• Instructions to follow
Shift every coordinate by 142 in the rows from the line with "Luoghi (652, 1843)" to the line with "comune.gambasca@pec.it (134, 2049)", both included, and write out only those rows again with the new values.

• Available records
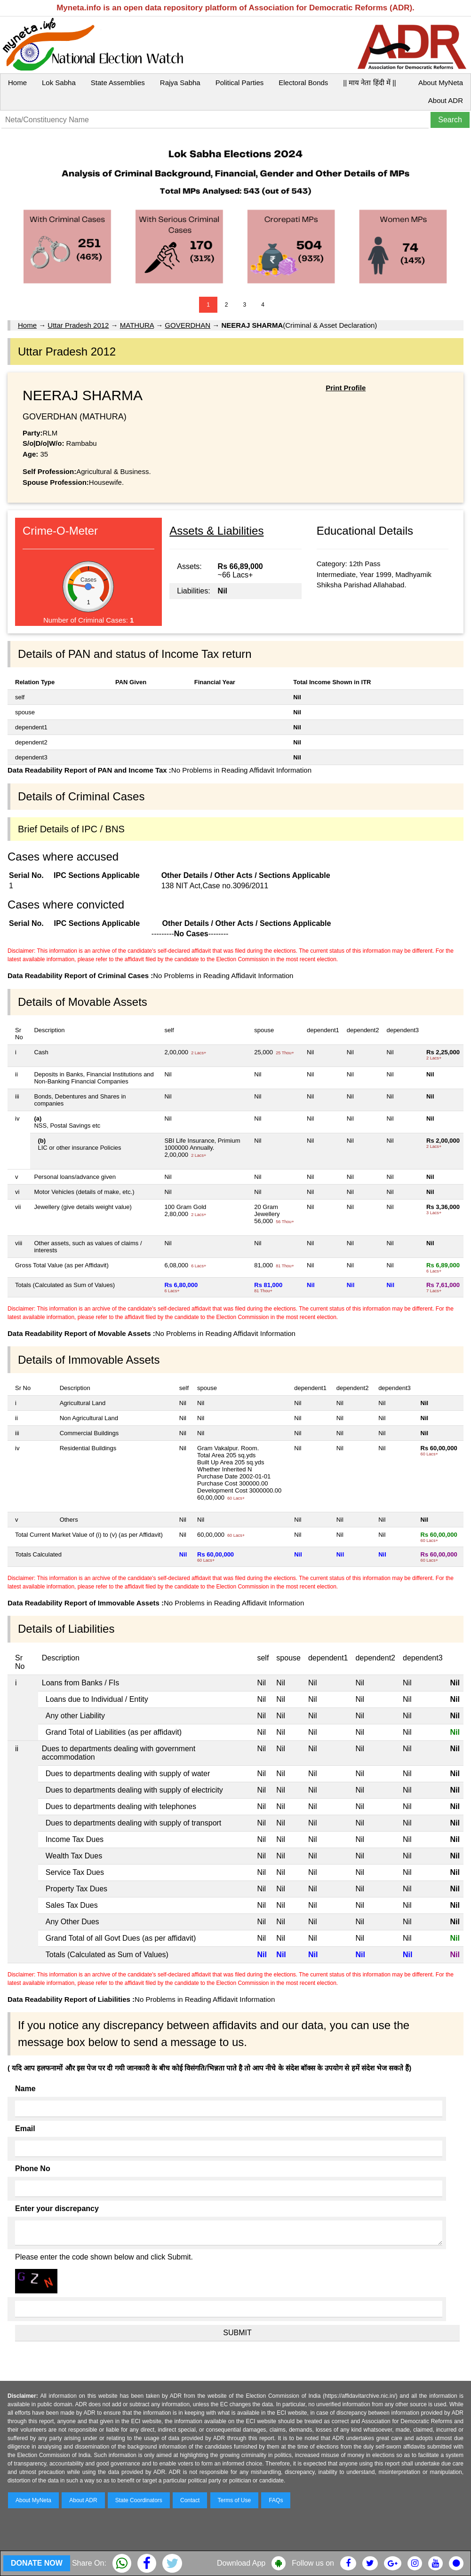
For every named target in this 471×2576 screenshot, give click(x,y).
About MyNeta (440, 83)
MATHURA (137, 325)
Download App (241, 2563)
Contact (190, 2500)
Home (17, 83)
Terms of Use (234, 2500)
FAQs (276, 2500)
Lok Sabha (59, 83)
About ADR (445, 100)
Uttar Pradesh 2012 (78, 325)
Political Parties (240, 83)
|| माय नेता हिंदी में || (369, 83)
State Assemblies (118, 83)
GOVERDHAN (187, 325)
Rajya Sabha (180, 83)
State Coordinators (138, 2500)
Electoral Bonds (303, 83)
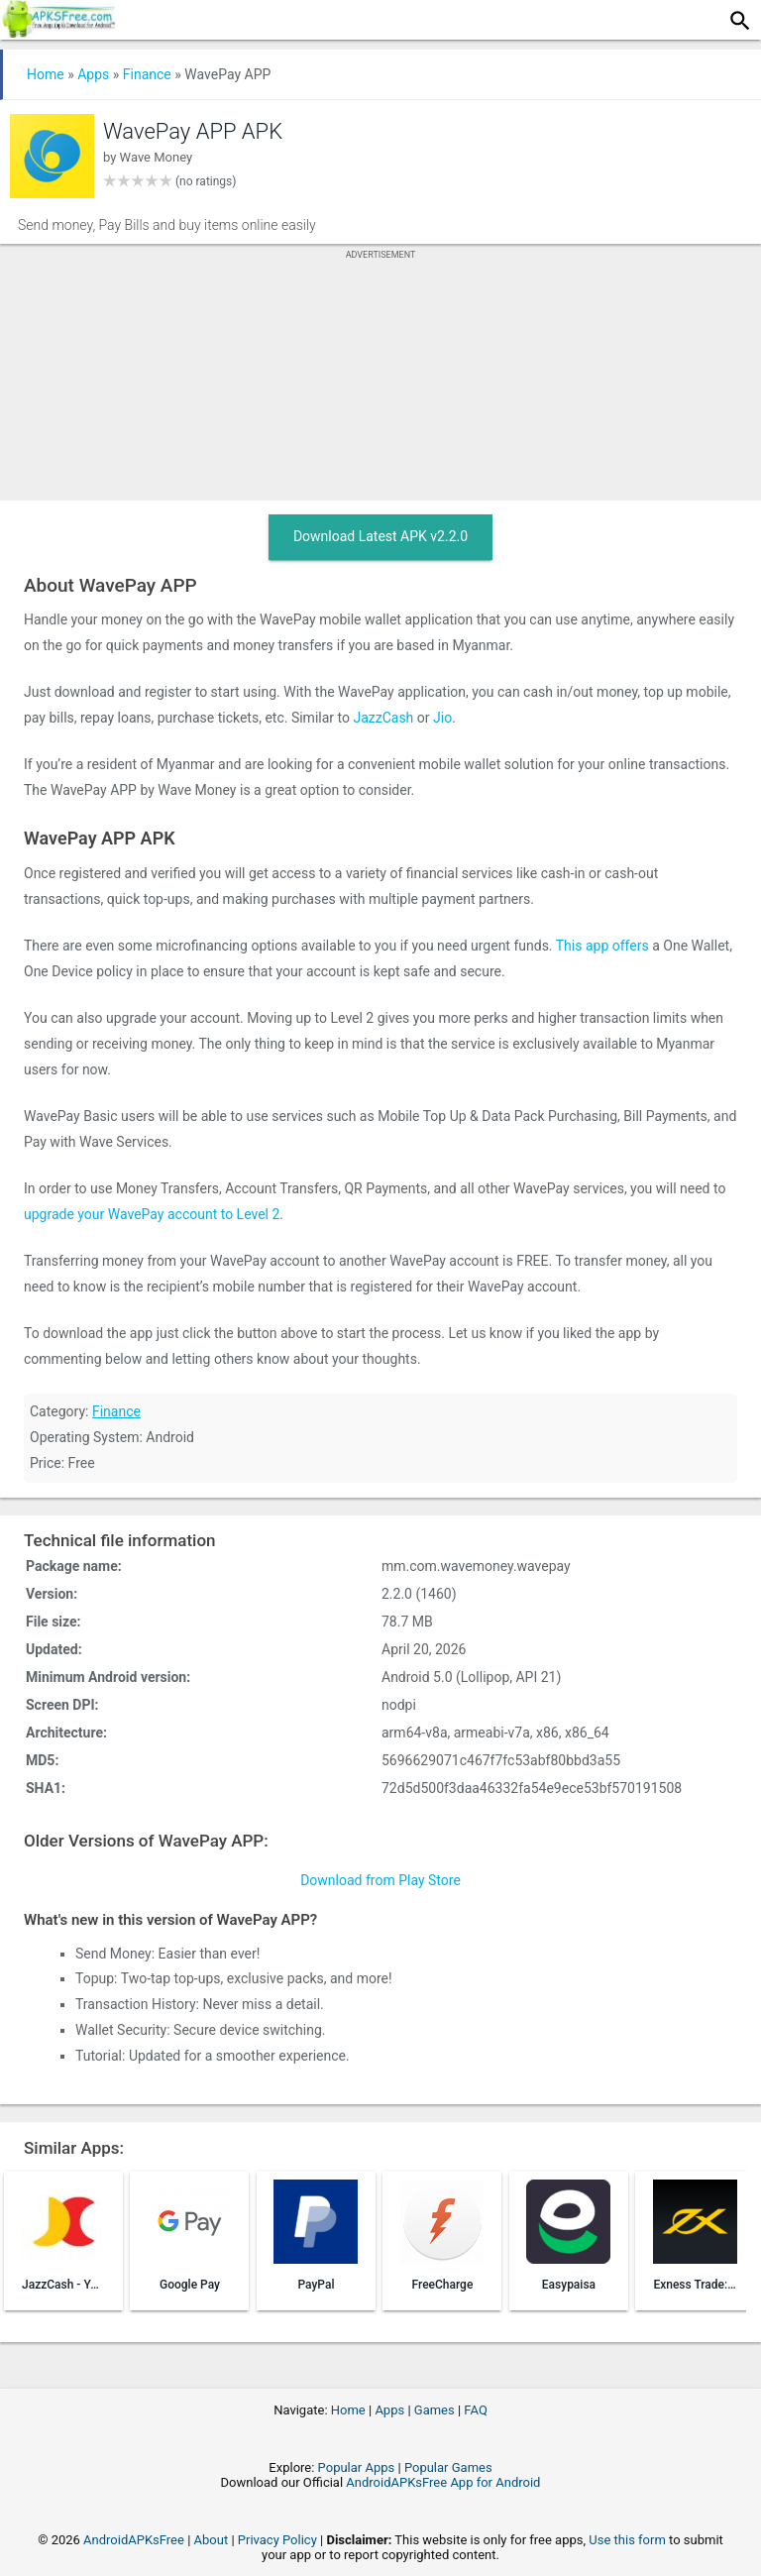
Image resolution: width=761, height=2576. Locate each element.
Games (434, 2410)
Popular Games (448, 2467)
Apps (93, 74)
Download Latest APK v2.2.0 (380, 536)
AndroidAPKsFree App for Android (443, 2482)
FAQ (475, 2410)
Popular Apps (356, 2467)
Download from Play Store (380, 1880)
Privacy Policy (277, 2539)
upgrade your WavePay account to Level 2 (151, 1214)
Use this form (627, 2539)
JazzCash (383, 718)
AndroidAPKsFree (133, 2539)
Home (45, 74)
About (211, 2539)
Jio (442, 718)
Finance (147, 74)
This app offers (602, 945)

---

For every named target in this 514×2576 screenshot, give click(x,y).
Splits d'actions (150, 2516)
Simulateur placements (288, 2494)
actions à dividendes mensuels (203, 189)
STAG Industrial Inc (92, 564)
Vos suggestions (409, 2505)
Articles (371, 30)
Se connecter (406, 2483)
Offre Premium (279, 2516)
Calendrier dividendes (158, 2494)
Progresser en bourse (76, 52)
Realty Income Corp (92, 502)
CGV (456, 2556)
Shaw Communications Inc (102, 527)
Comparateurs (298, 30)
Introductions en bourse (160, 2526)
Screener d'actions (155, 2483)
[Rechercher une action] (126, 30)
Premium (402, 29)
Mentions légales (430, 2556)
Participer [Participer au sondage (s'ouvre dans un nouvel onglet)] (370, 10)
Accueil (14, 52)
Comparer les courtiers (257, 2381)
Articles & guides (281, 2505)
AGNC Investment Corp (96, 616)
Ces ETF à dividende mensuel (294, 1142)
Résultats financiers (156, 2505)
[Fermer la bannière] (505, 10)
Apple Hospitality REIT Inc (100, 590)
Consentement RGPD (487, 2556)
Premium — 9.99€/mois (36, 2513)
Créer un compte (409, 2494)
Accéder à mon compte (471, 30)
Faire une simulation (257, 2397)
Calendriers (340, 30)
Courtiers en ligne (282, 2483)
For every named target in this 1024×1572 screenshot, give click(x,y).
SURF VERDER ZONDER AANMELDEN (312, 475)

--

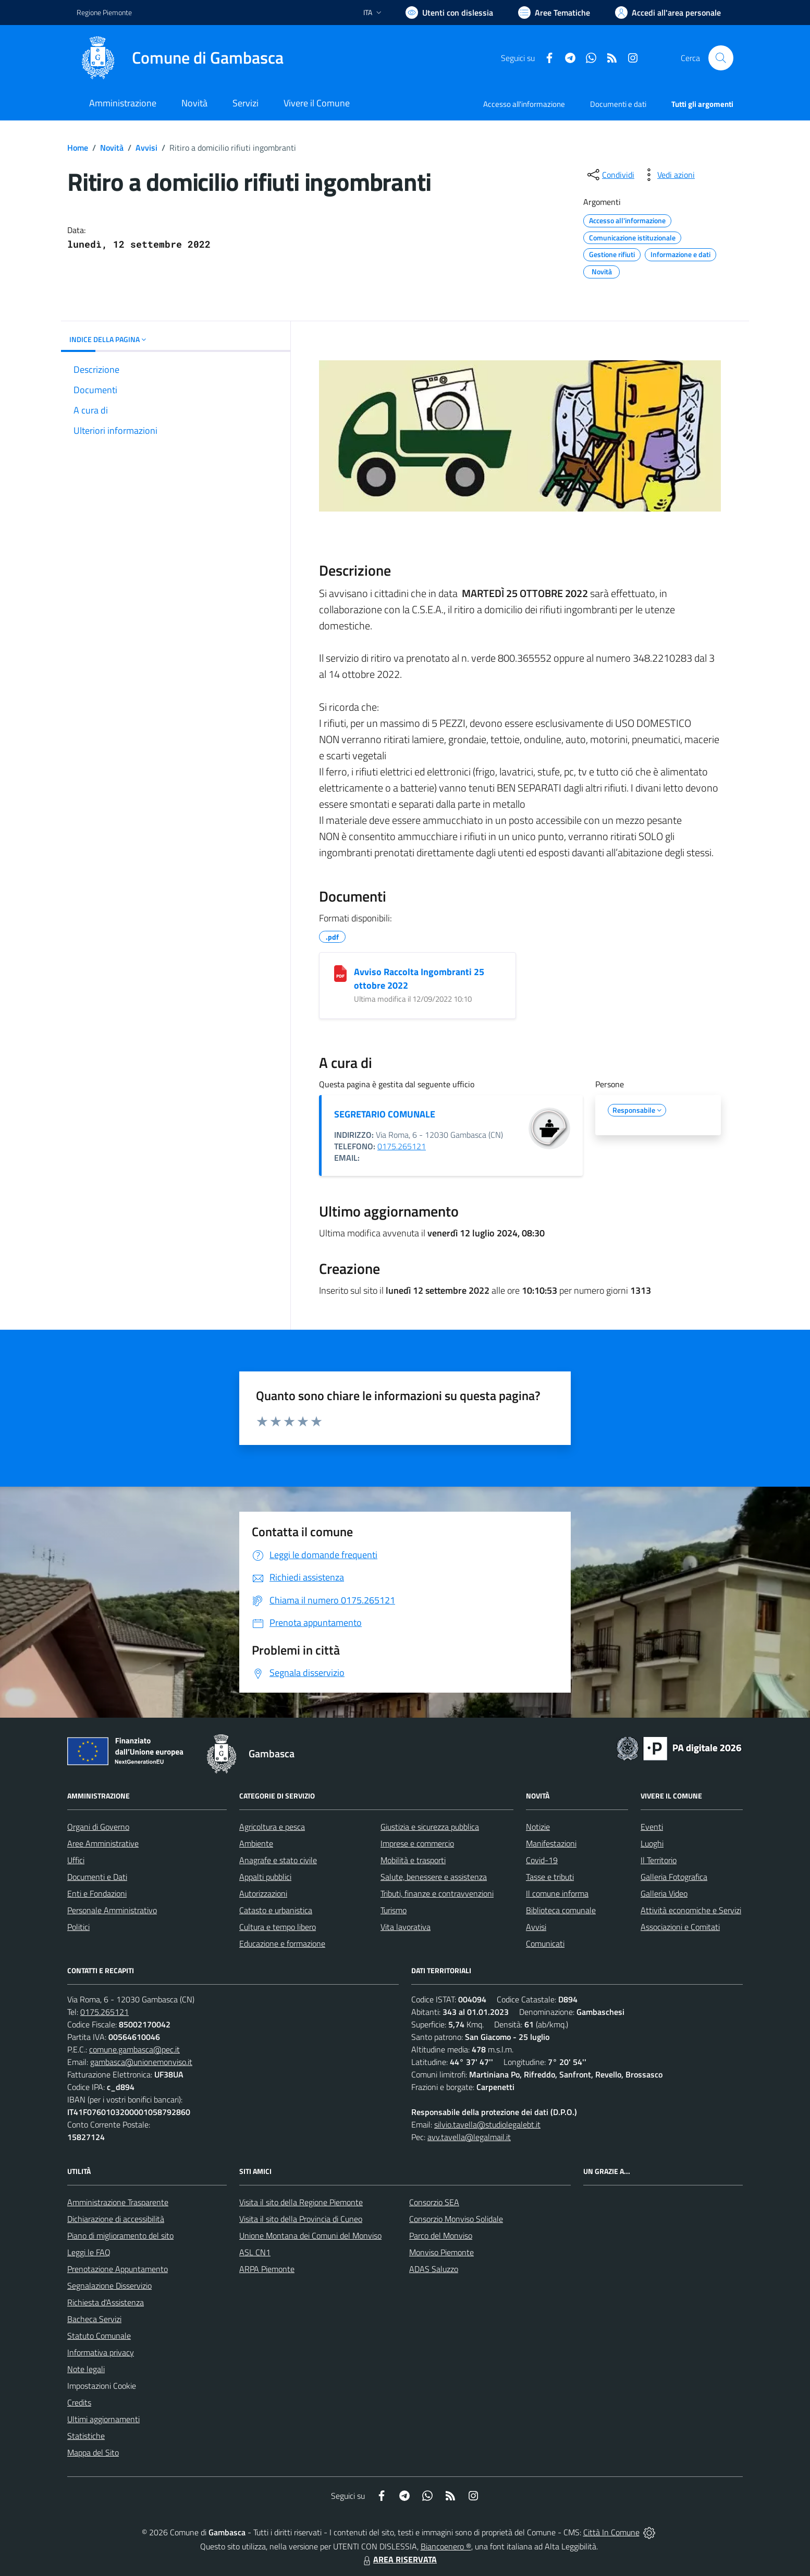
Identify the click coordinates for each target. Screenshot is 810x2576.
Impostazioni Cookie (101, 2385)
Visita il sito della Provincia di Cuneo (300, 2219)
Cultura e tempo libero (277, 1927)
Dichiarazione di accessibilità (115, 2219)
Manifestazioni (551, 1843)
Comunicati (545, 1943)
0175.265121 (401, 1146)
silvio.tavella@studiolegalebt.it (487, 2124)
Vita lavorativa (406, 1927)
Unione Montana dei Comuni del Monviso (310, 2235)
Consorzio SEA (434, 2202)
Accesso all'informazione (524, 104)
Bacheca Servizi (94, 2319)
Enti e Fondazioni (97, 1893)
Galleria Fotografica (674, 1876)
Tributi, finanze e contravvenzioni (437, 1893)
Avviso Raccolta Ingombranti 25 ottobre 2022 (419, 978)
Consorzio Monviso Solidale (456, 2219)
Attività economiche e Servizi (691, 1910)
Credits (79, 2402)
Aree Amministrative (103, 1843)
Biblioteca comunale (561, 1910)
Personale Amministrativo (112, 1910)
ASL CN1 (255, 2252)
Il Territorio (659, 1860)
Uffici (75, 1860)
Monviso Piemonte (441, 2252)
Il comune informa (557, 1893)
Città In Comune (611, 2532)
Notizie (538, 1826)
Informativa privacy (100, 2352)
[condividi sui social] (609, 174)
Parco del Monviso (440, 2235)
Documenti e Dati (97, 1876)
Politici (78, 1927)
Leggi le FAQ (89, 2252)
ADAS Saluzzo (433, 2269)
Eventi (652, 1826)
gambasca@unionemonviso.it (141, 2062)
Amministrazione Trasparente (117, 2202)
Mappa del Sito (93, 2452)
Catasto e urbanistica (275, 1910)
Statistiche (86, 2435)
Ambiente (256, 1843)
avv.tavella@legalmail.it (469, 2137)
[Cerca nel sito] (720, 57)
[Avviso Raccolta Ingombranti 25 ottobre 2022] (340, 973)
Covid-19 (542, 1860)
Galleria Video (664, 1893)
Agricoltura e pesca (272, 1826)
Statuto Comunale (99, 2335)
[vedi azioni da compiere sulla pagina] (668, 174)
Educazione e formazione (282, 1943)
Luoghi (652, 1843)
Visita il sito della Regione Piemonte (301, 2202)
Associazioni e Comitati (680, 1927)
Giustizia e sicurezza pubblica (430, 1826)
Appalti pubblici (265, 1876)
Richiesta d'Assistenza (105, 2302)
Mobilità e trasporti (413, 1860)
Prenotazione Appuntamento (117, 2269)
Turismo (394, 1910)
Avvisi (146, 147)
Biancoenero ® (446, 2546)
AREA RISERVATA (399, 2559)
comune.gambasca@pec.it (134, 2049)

• Answer to this task
Luoghi (794, 1985)
Visita il sito della Regione Piemonte (443, 2344)
Associazioni e Comitati (822, 2069)
Giustizia e sicurezza pubblica (572, 1968)
Appalti pubblici (407, 2018)
Richiesta d'Assistenza (247, 2444)
Mobilità e trasporti (555, 2002)
Prenotazione Appuntamento (259, 2411)
Turismo (536, 2052)
Avvisi (288, 289)
Biancoenero ® (588, 2688)
AREA RISERVATA (541, 2701)
comune.gambasca@pec.it (276, 2191)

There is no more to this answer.